» Exercise goal
Please print the lines of material below exactly as they are given.

======== Data section ========

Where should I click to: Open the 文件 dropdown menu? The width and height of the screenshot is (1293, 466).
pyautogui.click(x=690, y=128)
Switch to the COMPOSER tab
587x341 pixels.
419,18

========

» Correct response
Where should I click to: Open the 文件 dropdown menu? The width and height of the screenshot is (1293, 466).
pyautogui.click(x=690, y=128)
Switch to the COMPOSER tab
587x341 pixels.
419,18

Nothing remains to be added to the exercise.